Greater adoption of HTTPS and more in-browser warnings have reduced the potential threat of some MitM attacks. In 2017 the Electronic Frontier Foundation (EFF) reported that over half of all internet traffic is now encrypted, with Google now reporting that over 90 percent of traffic in some countries is now encrypted. Major browsers such as Chrome and Firefox will also warn users if they are at risk from MitM attacks. “With the increased adoption of SSL and the introduction of modern browsers, such as Google Chrome, MitM attacks on Public WiFi hotspots have waned in popularity,” says CrowdStrike’s Turedi.
“Today, what is commonly seen is the utilization of MitM principals in highly sophisticated attacks,” Turedi adds. “One example observed recently on open-source reporting was malware targeting a large financial organization’s SWIFT network, in which a MitM technique was utilized to provide a false account balance in an effort to remain undetected as funds were maliciously being siphoned to the cybercriminal’s account.”
The threat still exists, however. For example, the Retefe banking Trojan will reroute traffic from banking domains through servers controlled by the attacker, decrypting and modifying the request before re-encrypting the data and sending it on to the bank. A recently discovered flaw in the TLS protocol – including the newest 1.3 version – enables attackers to break the RSA key exchange and intercept data.

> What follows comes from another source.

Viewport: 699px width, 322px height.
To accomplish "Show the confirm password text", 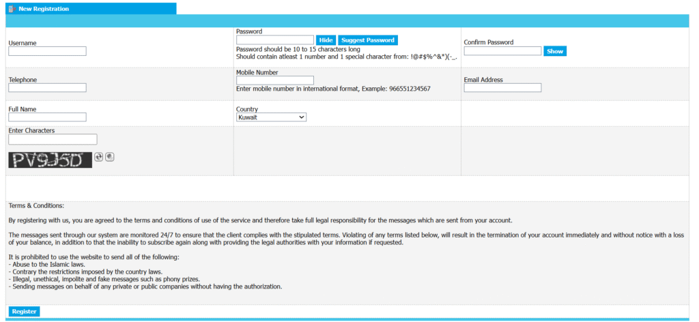I will pos(555,51).
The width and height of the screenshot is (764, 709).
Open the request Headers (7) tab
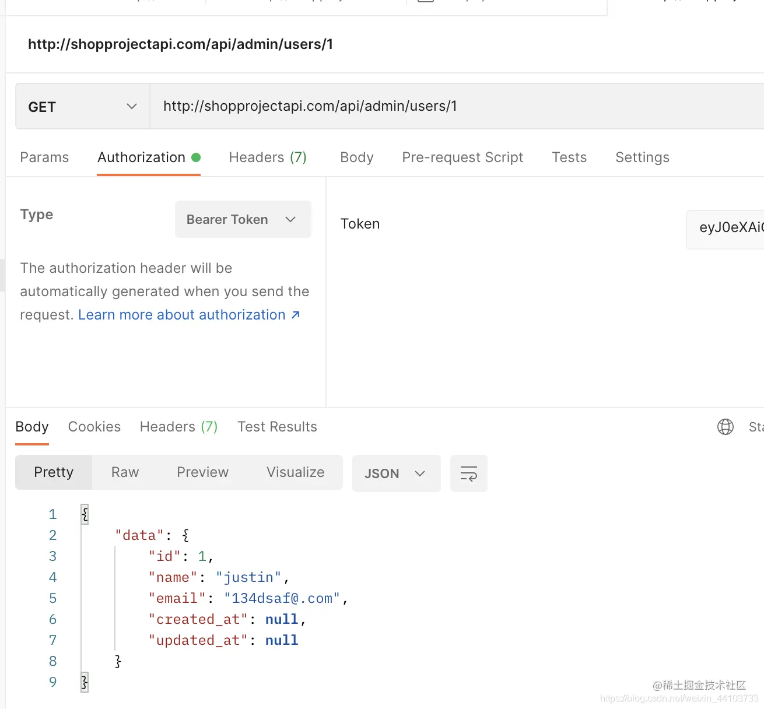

Man-in-the-middle attack prevention
Though flaws are sometimes discovered, encryption protocols such as TLS are the best way to help protect against MitM attacks. The latest version of TLS became the official standard in August 2018. There are also others such as SSH or newer protocols such as Google’s QUIC.
For end-user education, encourage staff not to use open public Wi-Fi or Wi-Fi offerings at public places where possible, as this is much easier to spoof than cell phone connections, and tell them to heed warnings from browsers that sites or connections may not be legitimate. Use VPNs to help ensure secure connections.
“The best methods include multi-factor authentication, maximizing network control and visibility and segmenting your network,” says Palo Alto’s Hinchliffe.
Prevention is better than trying to remediate after an attack, especially an attack that is so hard to spot. “These attacks are fundamentally sneaky and difficult for most traditional security appliances to initially detect,” says Crowdstrike’s Turedi.
If it becomes commercially viable, quantum cryptography could provide a robust protection against MitM attacks based on the theory that it is impossible to copy quantum data, and it cannot be observed without changing its state and therefore providing a strong indicator if traffic has been interfered with en route.
Is the internet of things the next frontier for MitM attacks?
Analysts predict the number of internet-connected devices could proliferate into the tens of billions of devices over the next five years. Unfortunately, the lack of security in many devices means the growth in IoT could see a jump in MitM attacks. CSO has previously reported on the potential for MitM-style attacks to be executed on IoT devices and either send false information back to the organization or the wrong instructions to the devices themselves.
“IoT devices tend to be more vulnerable to attack because they don’t implement a lot of the standard mitigations against MitM attacks,” says Ullrich. “A lot of IoT devices do not yet implement TLS or implemented older versions of it that are not as robust as the latest version.”
A new survey by Ponemon Institute and OpenSky found that 61 percent of security practitioners in the U.S. say they cannot control the proliferation of IoT and IIoT devices within their companies, while 60 percent say they are unable to avoid security exploits and data breaches relating to IoT and IIoT.
“With the mobile applications and IoT devices, there’s nobody around and that’s a problem; some of these applications, they will ignore these errors and still connect and that defeats the purpose of TLS,” says Ullrich.